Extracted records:
++++++

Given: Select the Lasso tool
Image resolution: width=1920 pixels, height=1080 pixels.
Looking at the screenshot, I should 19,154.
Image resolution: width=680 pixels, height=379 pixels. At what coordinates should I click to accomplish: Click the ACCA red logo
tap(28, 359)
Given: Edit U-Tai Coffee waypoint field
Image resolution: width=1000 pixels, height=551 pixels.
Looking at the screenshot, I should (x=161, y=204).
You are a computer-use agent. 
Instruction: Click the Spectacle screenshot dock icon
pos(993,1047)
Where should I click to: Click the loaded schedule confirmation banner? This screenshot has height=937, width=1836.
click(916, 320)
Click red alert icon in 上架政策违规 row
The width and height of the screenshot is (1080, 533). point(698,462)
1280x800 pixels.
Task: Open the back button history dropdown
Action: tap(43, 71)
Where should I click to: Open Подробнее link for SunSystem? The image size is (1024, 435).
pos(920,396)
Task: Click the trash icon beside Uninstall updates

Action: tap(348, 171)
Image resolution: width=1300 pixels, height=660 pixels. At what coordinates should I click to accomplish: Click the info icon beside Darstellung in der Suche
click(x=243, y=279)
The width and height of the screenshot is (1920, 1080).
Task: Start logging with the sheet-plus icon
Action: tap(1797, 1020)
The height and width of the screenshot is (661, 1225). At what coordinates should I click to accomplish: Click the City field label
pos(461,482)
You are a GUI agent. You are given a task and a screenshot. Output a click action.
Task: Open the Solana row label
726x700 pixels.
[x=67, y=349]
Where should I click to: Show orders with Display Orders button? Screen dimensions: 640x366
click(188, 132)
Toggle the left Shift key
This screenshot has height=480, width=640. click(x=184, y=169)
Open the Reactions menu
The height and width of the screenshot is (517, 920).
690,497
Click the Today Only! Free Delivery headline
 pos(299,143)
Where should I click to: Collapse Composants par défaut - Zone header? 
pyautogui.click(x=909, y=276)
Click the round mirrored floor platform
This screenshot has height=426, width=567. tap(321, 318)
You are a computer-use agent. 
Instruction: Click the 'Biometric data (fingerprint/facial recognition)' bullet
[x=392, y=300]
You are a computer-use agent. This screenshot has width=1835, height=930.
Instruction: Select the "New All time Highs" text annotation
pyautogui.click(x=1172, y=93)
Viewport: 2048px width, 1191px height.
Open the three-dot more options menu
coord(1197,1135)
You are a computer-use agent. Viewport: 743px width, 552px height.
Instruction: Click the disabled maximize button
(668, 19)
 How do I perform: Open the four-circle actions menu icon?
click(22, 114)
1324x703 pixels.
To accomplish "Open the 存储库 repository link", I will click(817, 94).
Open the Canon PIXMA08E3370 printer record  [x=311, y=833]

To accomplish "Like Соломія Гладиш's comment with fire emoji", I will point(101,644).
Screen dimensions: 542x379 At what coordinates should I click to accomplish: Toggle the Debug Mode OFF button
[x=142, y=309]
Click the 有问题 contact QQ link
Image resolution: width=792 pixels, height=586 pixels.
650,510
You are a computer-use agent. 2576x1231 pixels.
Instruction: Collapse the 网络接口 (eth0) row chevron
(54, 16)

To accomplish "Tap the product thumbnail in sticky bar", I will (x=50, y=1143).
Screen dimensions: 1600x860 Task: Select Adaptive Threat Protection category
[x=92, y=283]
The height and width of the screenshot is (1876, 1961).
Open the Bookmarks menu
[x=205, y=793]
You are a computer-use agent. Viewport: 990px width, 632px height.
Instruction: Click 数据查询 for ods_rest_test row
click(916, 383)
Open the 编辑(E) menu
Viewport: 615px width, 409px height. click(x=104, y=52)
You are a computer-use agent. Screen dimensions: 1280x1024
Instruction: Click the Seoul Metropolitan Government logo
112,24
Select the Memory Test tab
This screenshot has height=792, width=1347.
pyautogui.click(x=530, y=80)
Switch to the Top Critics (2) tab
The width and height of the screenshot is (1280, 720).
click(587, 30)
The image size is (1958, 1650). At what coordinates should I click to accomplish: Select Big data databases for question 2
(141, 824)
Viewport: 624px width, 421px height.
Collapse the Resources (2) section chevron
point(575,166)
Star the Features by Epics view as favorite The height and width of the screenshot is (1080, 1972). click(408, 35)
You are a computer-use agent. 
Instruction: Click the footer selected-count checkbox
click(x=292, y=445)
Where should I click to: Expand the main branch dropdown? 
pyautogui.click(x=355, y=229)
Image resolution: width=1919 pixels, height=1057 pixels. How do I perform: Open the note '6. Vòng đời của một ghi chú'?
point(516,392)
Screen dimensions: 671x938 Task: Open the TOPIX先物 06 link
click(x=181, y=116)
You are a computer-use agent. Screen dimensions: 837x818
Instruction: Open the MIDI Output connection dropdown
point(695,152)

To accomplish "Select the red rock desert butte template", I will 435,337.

++++++

**TASK OBJECTIVE:** Could you repeat the records from their first line through the line containing "tap(28, 359)", including both, and nothing beyond that?

**OUTPUT FOR THIS TASK:**
Given: Select the Lasso tool
Image resolution: width=1920 pixels, height=1080 pixels.
Looking at the screenshot, I should 19,154.
Image resolution: width=680 pixels, height=379 pixels. At what coordinates should I click to accomplish: Click the ACCA red logo
tap(28, 359)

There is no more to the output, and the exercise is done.